5.1 Delimited plain-text files

Plain-text files (sometimes called “ASCII files”, after the character encoding standard they use) are often used to share data. They are limited in what they can contain, which has both downsides and upsides. On the downside, they can’t carry any additional information with them, such as variable types and labels. But on the upside, they don’t carry any additional information that requires additional interpretation by the software. This means they can be read consistently by a wide variety of software tools.

Plain-text files come in two varieties: delimited and fixed-width. “Delimited” is a reference to the fact that the files have a character that marks the boundary between two variables. A very common delimited format is the CSV file; the letters in the file name stand for “Comma Separated Values”, and use a comma as the variable delimiter. Another delimited type, somewhat less common, uses the tab character to separate the variables, and will have the extension “TSV” for, you guessed it, “Tab Separated Values”. Occasionally you will find files that use semi-colons, colons, or spaces as the delimiters.

There are base R functions to read this type of file.
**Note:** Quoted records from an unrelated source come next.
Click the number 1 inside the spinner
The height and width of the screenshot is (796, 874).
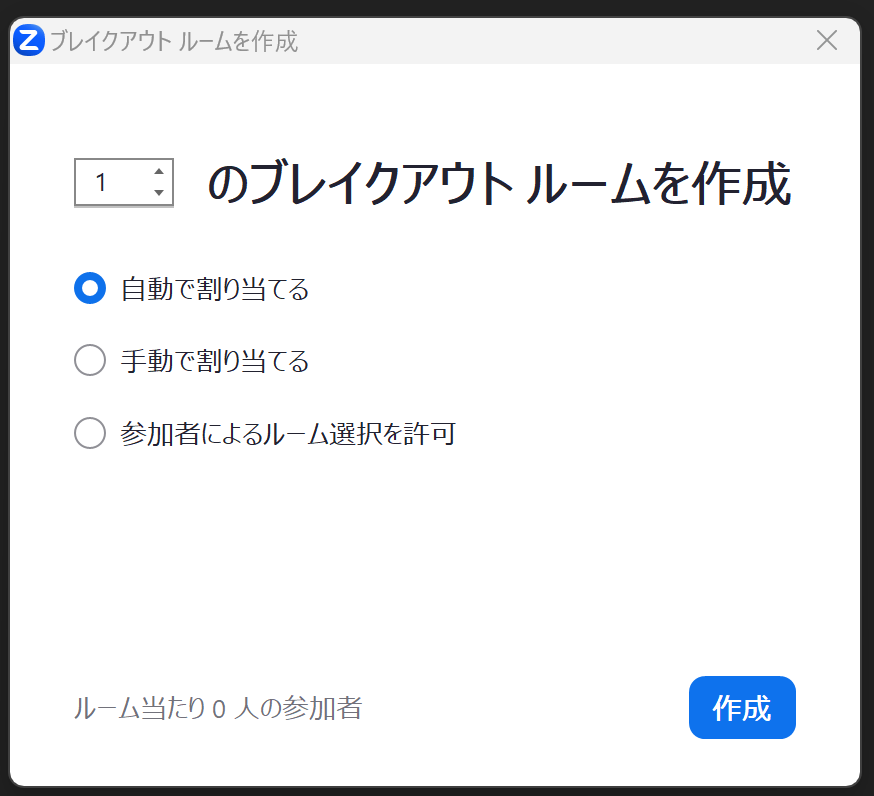click(x=101, y=182)
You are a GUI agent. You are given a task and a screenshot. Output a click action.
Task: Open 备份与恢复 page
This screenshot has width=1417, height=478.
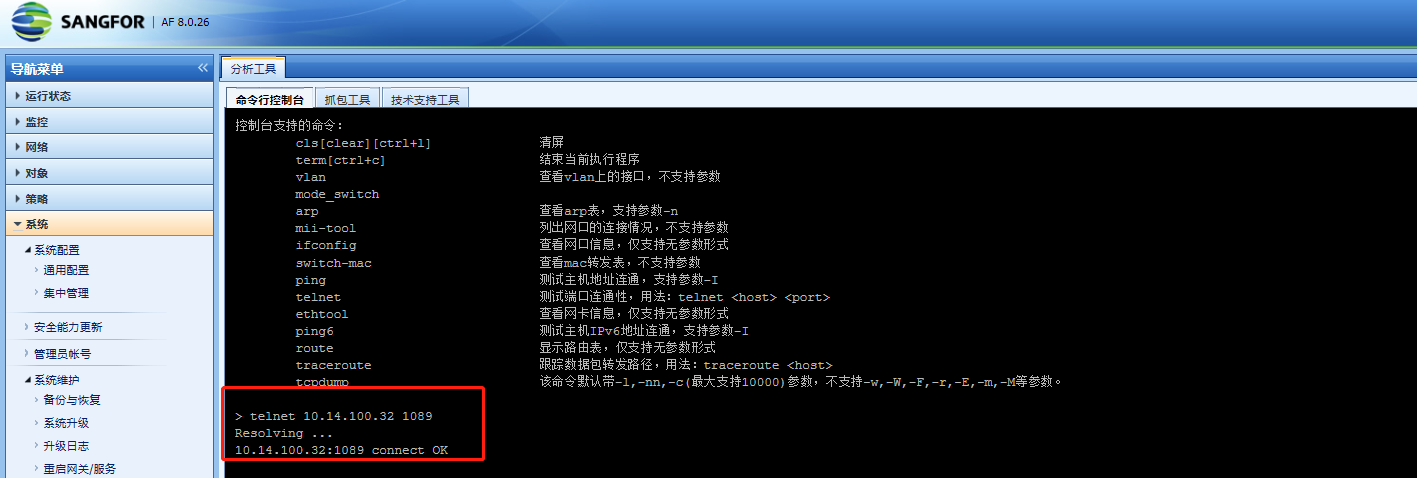(72, 400)
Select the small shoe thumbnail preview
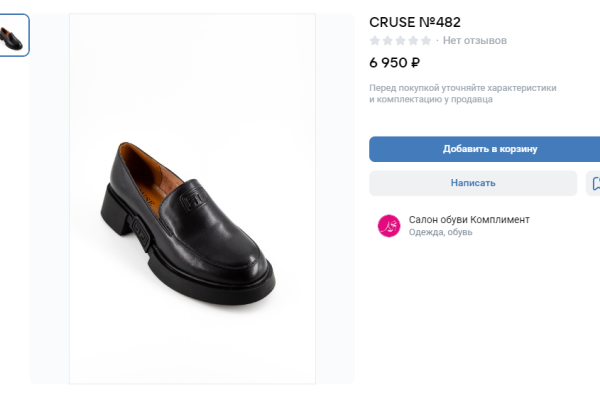 pos(14,36)
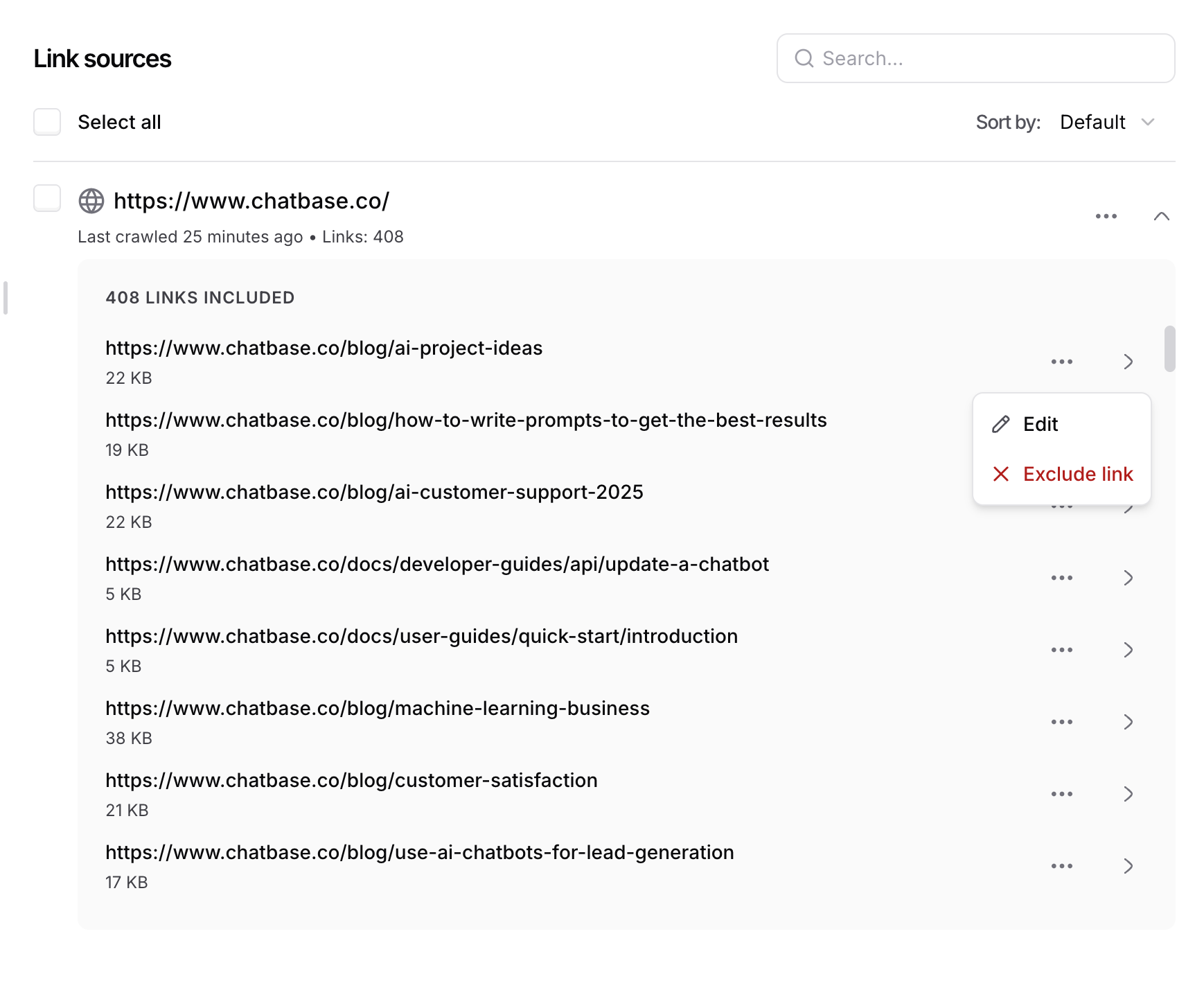Screen dimensions: 1204x981
Task: Open options for ai-project-ideas link
Action: (1061, 362)
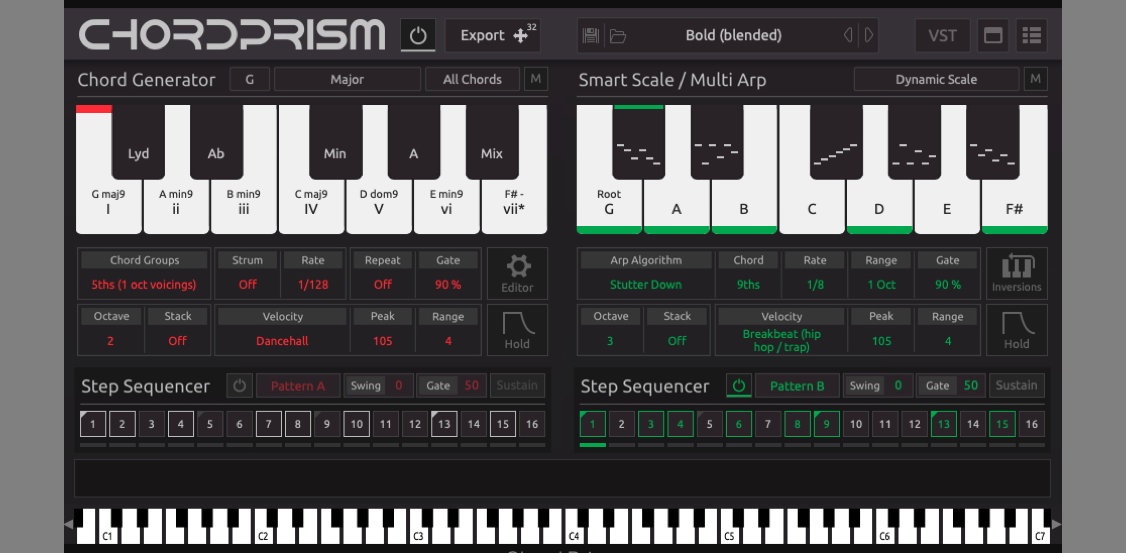The height and width of the screenshot is (553, 1126).
Task: Disable the Pattern B step sequencer power button
Action: [x=739, y=386]
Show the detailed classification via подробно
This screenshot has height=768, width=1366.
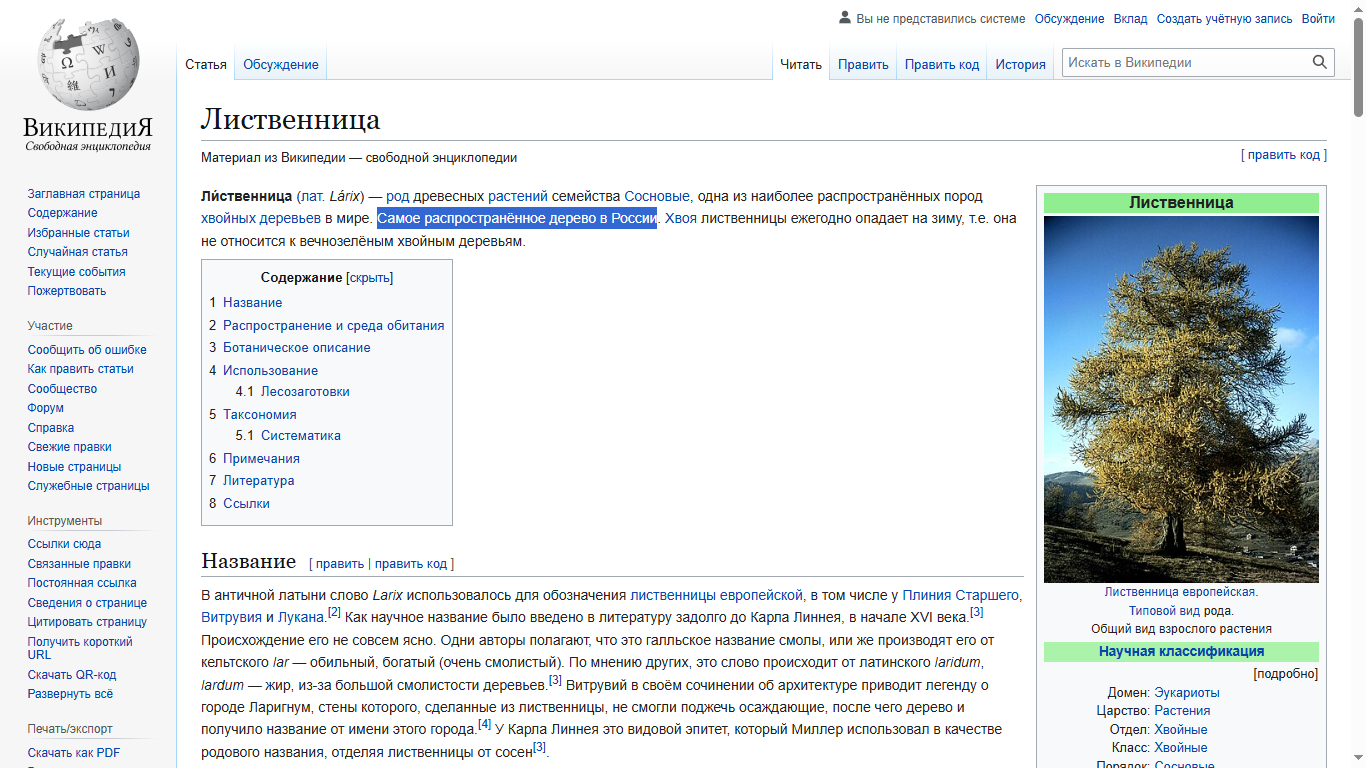1285,674
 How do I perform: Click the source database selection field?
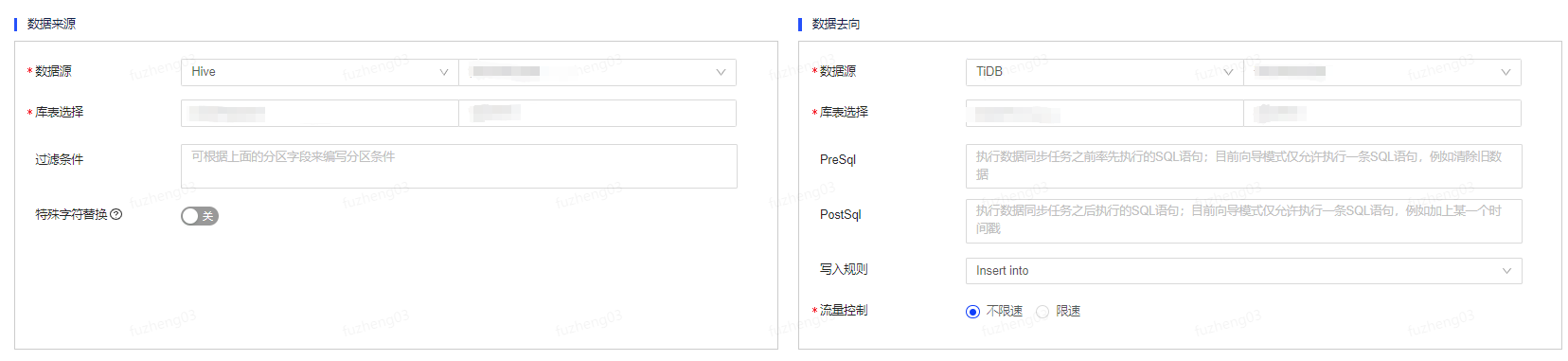click(x=319, y=114)
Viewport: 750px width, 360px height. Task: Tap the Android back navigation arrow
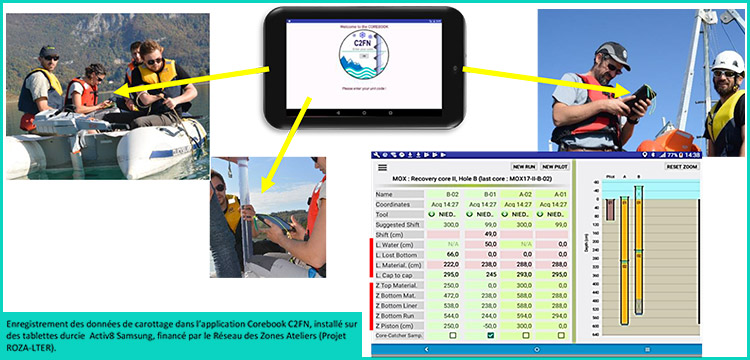tap(426, 349)
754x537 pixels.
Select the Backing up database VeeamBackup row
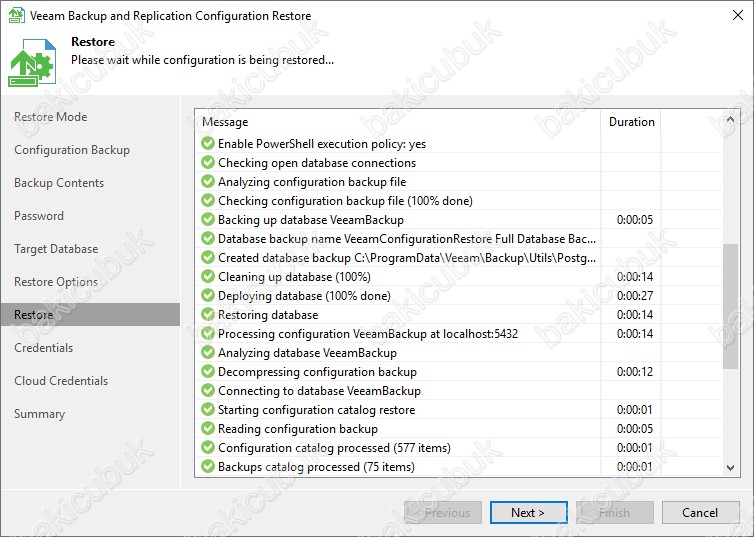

The functions within the {readr} (Wickham and Hester 2020) package has some advantages over the base R functions when it comes to plain-text files. (The {readr} package is part of the tidyverse.) Compared to the equivalent base R functions, the {readr} functions are quite a bit faster, and the package’s functions provide some useful flexibility when it comes to defining variable types as part of the read operation (rather than reading in the dat and then altering the variable types). As well, it returns a tibble instead of a dataframe. (For information about the difference, see (Wickham 2019a, 3.6 Data frames and tibbles). For working with very large files, you may want to investigate the fread() function in the {data.table} package(Dowle et al. 2023).)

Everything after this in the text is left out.